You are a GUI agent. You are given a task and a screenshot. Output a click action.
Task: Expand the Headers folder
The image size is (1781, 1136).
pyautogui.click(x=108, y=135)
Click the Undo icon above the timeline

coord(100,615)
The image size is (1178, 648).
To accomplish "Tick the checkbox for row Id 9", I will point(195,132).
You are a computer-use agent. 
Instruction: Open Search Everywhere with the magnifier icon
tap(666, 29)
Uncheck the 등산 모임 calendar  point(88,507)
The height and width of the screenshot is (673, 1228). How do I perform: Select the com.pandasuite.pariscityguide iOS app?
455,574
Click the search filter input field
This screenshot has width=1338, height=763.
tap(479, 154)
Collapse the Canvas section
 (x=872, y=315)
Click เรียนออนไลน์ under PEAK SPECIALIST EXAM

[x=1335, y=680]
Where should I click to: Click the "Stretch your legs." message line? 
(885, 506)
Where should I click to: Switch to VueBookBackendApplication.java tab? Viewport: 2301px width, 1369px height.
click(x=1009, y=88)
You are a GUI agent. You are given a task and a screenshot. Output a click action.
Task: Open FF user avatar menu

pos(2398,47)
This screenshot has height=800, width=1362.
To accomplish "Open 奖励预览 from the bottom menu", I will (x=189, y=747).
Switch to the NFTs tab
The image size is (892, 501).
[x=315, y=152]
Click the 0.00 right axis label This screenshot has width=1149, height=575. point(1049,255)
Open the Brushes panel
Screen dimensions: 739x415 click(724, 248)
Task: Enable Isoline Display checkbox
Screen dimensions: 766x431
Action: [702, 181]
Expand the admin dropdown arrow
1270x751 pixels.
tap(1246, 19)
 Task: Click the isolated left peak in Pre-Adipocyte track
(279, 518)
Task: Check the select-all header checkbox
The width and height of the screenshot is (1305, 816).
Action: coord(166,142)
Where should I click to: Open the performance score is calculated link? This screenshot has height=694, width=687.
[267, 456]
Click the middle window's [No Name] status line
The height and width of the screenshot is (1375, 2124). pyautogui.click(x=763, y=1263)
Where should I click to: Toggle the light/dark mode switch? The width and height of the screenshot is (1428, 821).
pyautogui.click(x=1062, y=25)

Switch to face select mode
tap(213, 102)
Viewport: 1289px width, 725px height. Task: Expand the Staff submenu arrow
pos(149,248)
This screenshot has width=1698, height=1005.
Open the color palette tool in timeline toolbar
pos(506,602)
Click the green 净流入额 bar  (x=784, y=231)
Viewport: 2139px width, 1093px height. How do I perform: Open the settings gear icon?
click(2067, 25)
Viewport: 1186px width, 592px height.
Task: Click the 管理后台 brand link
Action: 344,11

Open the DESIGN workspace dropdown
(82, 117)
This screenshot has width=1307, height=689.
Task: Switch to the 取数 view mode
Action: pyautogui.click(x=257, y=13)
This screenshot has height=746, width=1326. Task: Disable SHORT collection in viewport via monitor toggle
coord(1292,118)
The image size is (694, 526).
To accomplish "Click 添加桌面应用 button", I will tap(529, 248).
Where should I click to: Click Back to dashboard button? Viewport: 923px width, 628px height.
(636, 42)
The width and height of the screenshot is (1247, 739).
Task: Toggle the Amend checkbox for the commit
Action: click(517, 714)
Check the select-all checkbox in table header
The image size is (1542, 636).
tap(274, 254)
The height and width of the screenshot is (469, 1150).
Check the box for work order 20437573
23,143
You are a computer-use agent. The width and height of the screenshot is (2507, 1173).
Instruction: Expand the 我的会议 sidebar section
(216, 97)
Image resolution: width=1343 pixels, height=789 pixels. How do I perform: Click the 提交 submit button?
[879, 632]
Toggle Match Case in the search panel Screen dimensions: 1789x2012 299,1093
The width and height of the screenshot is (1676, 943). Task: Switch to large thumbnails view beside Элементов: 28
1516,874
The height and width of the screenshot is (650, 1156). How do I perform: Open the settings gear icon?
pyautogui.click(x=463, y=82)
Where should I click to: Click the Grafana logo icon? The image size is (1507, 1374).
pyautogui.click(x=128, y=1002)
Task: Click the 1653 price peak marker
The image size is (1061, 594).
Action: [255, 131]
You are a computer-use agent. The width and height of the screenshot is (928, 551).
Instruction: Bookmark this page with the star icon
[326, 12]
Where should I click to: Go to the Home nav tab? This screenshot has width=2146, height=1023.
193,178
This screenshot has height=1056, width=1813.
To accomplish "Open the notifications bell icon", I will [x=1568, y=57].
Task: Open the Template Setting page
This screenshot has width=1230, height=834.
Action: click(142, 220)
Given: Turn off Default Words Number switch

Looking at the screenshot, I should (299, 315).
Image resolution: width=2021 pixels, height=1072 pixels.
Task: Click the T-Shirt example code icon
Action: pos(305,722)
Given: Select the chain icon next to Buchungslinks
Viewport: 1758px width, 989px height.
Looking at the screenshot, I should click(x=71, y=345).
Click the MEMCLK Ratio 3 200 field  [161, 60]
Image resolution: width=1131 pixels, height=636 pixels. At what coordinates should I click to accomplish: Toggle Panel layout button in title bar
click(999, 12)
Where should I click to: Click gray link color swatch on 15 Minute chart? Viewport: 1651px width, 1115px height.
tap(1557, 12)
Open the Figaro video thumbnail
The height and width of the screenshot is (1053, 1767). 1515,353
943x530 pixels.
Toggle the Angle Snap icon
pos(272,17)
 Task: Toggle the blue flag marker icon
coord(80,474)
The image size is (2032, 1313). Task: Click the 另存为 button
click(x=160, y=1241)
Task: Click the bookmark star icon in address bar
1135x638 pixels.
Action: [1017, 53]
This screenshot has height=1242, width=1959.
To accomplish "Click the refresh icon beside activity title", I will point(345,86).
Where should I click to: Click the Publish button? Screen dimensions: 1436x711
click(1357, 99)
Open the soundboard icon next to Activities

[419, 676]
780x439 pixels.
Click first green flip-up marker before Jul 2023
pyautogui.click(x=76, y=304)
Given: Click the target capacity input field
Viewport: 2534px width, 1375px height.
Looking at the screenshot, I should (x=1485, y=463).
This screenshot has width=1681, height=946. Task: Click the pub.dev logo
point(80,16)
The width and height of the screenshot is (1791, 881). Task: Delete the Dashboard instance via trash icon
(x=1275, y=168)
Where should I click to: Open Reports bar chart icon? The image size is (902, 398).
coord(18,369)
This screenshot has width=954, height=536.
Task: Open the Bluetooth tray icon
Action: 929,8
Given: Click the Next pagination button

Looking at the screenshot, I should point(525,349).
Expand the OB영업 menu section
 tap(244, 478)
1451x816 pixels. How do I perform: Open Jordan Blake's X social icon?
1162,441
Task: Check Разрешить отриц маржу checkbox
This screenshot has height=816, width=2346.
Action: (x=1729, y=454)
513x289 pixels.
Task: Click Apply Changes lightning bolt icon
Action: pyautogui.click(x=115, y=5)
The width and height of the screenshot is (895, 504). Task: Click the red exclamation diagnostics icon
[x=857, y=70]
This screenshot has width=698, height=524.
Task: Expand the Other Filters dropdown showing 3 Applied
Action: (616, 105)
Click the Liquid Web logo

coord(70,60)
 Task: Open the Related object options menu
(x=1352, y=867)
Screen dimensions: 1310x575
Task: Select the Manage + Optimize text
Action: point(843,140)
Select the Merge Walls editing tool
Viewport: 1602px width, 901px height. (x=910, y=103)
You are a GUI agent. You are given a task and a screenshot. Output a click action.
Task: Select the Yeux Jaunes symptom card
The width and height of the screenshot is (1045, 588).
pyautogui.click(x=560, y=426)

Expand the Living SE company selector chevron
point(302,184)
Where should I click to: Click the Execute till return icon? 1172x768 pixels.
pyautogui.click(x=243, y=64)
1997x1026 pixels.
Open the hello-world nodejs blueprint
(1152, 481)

_ _ _ _ _ _ _

[What to do]:
Print every record above. Keep each one exactly as it is.

[Output]:
You are a GUI agent. You are given a task and a screenshot. Output a click action.
Task: Expand the Headers folder
The image size is (1781, 1136).
pyautogui.click(x=108, y=135)
Click the Undo icon above the timeline

coord(100,615)
The image size is (1178, 648).
To accomplish "Tick the checkbox for row Id 9", I will point(195,132).
You are a computer-use agent. 
Instruction: Open Search Everywhere with the magnifier icon
tap(666, 29)
Uncheck the 등산 모임 calendar  point(88,507)
The height and width of the screenshot is (673, 1228). How do I perform: Select the com.pandasuite.pariscityguide iOS app?
455,574
Click the search filter input field
This screenshot has width=1338, height=763.
tap(479, 154)
Collapse the Canvas section
 (x=872, y=315)
Click เรียนออนไลน์ under PEAK SPECIALIST EXAM

[x=1335, y=680]
Where should I click to: Click the "Stretch your legs." message line? 
(885, 506)
Where should I click to: Switch to VueBookBackendApplication.java tab? Viewport: 2301px width, 1369px height.
click(x=1009, y=88)
You are a GUI agent. You are given a task and a screenshot. Output a click action.
Task: Open FF user avatar menu

pos(2398,47)
This screenshot has height=800, width=1362.
To accomplish "Open 奖励预览 from the bottom menu", I will (x=189, y=747).
Switch to the NFTs tab
The image size is (892, 501).
[x=315, y=152]
Click the 0.00 right axis label This screenshot has width=1149, height=575. point(1049,255)
Open the Brushes panel
Screen dimensions: 739x415 click(724, 248)
Task: Enable Isoline Display checkbox
Screen dimensions: 766x431
Action: [702, 181]
Expand the admin dropdown arrow
1270x751 pixels.
tap(1246, 19)
 Task: Click the isolated left peak in Pre-Adipocyte track
(279, 518)
Task: Check the select-all header checkbox
The width and height of the screenshot is (1305, 816).
Action: coord(166,142)
Where should I click to: Open the performance score is calculated link? This screenshot has height=694, width=687.
[267, 456]
Click the middle window's [No Name] status line
The height and width of the screenshot is (1375, 2124). pyautogui.click(x=763, y=1263)
Where should I click to: Toggle the light/dark mode switch? The width and height of the screenshot is (1428, 821).
pyautogui.click(x=1062, y=25)

Switch to face select mode
tap(213, 102)
Viewport: 1289px width, 725px height. Task: Expand the Staff submenu arrow
pos(149,248)
This screenshot has width=1698, height=1005.
Open the color palette tool in timeline toolbar
pos(506,602)
Click the green 净流入额 bar  (x=784, y=231)
Viewport: 2139px width, 1093px height. How do I perform: Open the settings gear icon?
click(2067, 25)
Viewport: 1186px width, 592px height.
Task: Click the 管理后台 brand link
Action: 344,11

Open the DESIGN workspace dropdown
(82, 117)
This screenshot has width=1307, height=689.
Task: Switch to the 取数 view mode
Action: pyautogui.click(x=257, y=13)
This screenshot has height=746, width=1326. Task: Disable SHORT collection in viewport via monitor toggle
coord(1292,118)
The image size is (694, 526).
To accomplish "Click 添加桌面应用 button", I will tap(529, 248).
Where should I click to: Click Back to dashboard button? Viewport: 923px width, 628px height.
(636, 42)
The width and height of the screenshot is (1247, 739).
Task: Toggle the Amend checkbox for the commit
Action: click(517, 714)
Check the select-all checkbox in table header
The image size is (1542, 636).
tap(274, 254)
The height and width of the screenshot is (469, 1150).
Check the box for work order 20437573
23,143
You are a computer-use agent. The width and height of the screenshot is (2507, 1173).
Instruction: Expand the 我的会议 sidebar section
(216, 97)
Image resolution: width=1343 pixels, height=789 pixels. How do I perform: Click the 提交 submit button?
[879, 632]
Toggle Match Case in the search panel Screen dimensions: 1789x2012 299,1093
The width and height of the screenshot is (1676, 943). Task: Switch to large thumbnails view beside Элементов: 28
1516,874
The height and width of the screenshot is (650, 1156). How do I perform: Open the settings gear icon?
pyautogui.click(x=463, y=82)
Where should I click to: Click the Grafana logo icon? The image size is (1507, 1374).
pyautogui.click(x=128, y=1002)
Task: Click the 1653 price peak marker
The image size is (1061, 594).
Action: [255, 131]
You are a computer-use agent. The width and height of the screenshot is (928, 551).
Instruction: Bookmark this page with the star icon
[326, 12]
Where should I click to: Go to the Home nav tab? This screenshot has width=2146, height=1023.
193,178
This screenshot has height=1056, width=1813.
To accomplish "Open the notifications bell icon", I will [x=1568, y=57].
Task: Open the Template Setting page
This screenshot has width=1230, height=834.
Action: click(142, 220)
Given: Turn off Default Words Number switch

Looking at the screenshot, I should (299, 315).
Image resolution: width=2021 pixels, height=1072 pixels.
Task: Click the T-Shirt example code icon
Action: pos(305,722)
Given: Select the chain icon next to Buchungslinks
Viewport: 1758px width, 989px height.
Looking at the screenshot, I should click(x=71, y=345).
Click the MEMCLK Ratio 3 200 field  [161, 60]
Image resolution: width=1131 pixels, height=636 pixels. At what coordinates should I click to accomplish: Toggle Panel layout button in title bar
click(999, 12)
Where should I click to: Click gray link color swatch on 15 Minute chart? Viewport: 1651px width, 1115px height.
tap(1557, 12)
Open the Figaro video thumbnail
The height and width of the screenshot is (1053, 1767). 1515,353
943x530 pixels.
Toggle the Angle Snap icon
pos(272,17)
 Task: Toggle the blue flag marker icon
coord(80,474)
The image size is (2032, 1313). Task: Click the 另存为 button
click(x=160, y=1241)
Task: Click the bookmark star icon in address bar
1135x638 pixels.
Action: [1017, 53]
This screenshot has height=1242, width=1959.
To accomplish "Click the refresh icon beside activity title", I will point(345,86).
Where should I click to: Click the Publish button? Screen dimensions: 1436x711
click(1357, 99)
Open the soundboard icon next to Activities

[419, 676]
780x439 pixels.
Click first green flip-up marker before Jul 2023
pyautogui.click(x=76, y=304)
Given: Click the target capacity input field
Viewport: 2534px width, 1375px height.
Looking at the screenshot, I should (x=1485, y=463).
This screenshot has width=1681, height=946. Task: Click the pub.dev logo
point(80,16)
The width and height of the screenshot is (1791, 881). Task: Delete the Dashboard instance via trash icon
(x=1275, y=168)
Where should I click to: Open Reports bar chart icon? The image size is (902, 398).
coord(18,369)
This screenshot has width=954, height=536.
Task: Open the Bluetooth tray icon
Action: 929,8
Given: Click the Next pagination button

Looking at the screenshot, I should point(525,349).
Expand the OB영업 menu section
 tap(244, 478)
1451x816 pixels. How do I perform: Open Jordan Blake's X social icon?
1162,441
Task: Check Разрешить отриц маржу checkbox
This screenshot has height=816, width=2346.
Action: (x=1729, y=454)
513x289 pixels.
Task: Click Apply Changes lightning bolt icon
Action: pyautogui.click(x=115, y=5)
The width and height of the screenshot is (895, 504). Task: Click the red exclamation diagnostics icon
[x=857, y=70]
This screenshot has width=698, height=524.
Task: Expand the Other Filters dropdown showing 3 Applied
Action: (616, 105)
Click the Liquid Web logo

coord(70,60)
 Task: Open the Related object options menu
(x=1352, y=867)
Screen dimensions: 1310x575
Task: Select the Manage + Optimize text
Action: point(843,140)
Select the Merge Walls editing tool
Viewport: 1602px width, 901px height. (x=910, y=103)
You are a GUI agent. You are given a task and a screenshot. Output a click action.
Task: Select the Yeux Jaunes symptom card
The width and height of the screenshot is (1045, 588).
pyautogui.click(x=560, y=426)

Expand the Living SE company selector chevron
point(302,184)
Where should I click to: Click the Execute till return icon? 1172x768 pixels.
pyautogui.click(x=243, y=64)
1997x1026 pixels.
Open the hello-world nodejs blueprint
(1152, 481)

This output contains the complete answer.